Data section:

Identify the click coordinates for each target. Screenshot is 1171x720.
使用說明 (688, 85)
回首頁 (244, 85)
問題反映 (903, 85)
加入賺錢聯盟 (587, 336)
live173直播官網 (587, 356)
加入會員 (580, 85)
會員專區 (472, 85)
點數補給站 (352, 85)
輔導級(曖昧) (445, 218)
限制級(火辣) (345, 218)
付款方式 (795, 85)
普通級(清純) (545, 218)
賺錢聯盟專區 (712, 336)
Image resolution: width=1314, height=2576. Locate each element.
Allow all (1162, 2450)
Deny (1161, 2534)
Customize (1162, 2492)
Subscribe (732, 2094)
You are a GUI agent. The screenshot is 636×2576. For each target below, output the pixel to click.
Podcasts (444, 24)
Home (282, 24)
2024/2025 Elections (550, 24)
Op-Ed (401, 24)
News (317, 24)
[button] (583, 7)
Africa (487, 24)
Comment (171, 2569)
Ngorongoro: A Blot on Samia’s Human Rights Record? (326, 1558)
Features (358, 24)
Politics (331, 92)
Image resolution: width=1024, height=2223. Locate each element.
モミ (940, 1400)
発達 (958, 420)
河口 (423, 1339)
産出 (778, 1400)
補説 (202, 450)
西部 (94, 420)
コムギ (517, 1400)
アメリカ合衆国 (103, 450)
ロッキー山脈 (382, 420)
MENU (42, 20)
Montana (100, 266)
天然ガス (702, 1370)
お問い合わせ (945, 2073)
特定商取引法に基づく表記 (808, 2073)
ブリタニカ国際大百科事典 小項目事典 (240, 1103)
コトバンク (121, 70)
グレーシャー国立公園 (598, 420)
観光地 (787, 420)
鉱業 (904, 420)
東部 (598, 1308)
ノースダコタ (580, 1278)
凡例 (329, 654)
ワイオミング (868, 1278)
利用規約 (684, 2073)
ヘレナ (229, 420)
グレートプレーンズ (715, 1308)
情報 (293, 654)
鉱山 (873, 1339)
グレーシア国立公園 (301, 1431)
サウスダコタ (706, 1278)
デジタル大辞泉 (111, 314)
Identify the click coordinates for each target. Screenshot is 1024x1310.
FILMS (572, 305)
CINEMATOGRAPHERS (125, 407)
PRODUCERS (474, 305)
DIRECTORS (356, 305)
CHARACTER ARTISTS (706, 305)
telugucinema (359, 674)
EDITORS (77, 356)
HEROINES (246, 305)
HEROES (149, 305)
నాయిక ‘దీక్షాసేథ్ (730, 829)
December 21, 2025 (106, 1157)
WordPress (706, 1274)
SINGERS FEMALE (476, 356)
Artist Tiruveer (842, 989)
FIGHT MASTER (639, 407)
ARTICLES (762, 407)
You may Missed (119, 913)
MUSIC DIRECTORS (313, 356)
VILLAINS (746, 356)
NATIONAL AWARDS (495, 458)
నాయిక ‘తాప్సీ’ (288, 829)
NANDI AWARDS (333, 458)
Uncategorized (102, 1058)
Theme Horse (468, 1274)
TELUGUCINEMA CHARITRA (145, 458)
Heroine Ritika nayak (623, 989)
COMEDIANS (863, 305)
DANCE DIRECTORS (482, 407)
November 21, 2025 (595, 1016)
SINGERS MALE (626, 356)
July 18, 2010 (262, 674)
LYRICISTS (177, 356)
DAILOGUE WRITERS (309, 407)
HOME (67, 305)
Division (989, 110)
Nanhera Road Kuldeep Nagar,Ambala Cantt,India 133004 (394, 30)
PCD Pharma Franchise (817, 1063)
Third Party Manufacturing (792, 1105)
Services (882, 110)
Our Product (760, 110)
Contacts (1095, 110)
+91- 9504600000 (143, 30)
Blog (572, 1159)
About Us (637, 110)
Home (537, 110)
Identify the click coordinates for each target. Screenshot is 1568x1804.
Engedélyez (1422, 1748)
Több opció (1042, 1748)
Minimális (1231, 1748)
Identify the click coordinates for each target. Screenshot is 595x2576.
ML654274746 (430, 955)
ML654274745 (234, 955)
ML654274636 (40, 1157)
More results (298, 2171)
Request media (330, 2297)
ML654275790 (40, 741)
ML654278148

Request: Rewrite every record line above from the line with "発達 (958, 420)" up to and including the line with "SINGERS FEMALE (476, 356)", leaving all other text unchanged, and increase each coordinate value by 36.

Exercise response:
発達 (994, 456)
河口 (459, 1375)
産出 (814, 1436)
補説 (238, 486)
西部 (130, 456)
コムギ (553, 1436)
アメリカ合衆国 (139, 486)
ロッキー山脈 (418, 456)
MENU (78, 56)
Montana (136, 302)
天然ガス (738, 1406)
お問い合わせ (981, 2109)
特定商取引法に基づく表記 (844, 2109)
ブリタニカ国際大百科事典 小項目事典 (276, 1139)
コトバンク (157, 106)
グレーシャー国立公園 (634, 456)
観光地 (823, 456)
鉱業 (940, 456)
東部 (634, 1344)
ノースダコタ (616, 1314)
凡例 (365, 690)
ワイオミング (904, 1314)
利用規約 (720, 2109)
ヘレナ (265, 456)
グレートプレーンズ (751, 1344)
情報 (329, 690)
鉱山 (909, 1375)
グレーシア国立公園 (337, 1467)
サウスダコタ (742, 1314)
デジタル大辞泉 (147, 350)
Identify the click coordinates for each target. Screenshot is 1024x1310.
FILMS (608, 341)
CINEMATOGRAPHERS (161, 443)
PRODUCERS (510, 341)
DIRECTORS (392, 341)
CHARACTER ARTISTS (742, 341)
telugucinema (395, 710)
EDITORS (113, 392)
HEROINES (282, 341)
HEROES (185, 341)
నాయిక ‘దీక్షాసేథ్ (766, 865)
December 21, 2025 (142, 1193)
WordPress (742, 1310)
SINGERS FEMALE (512, 392)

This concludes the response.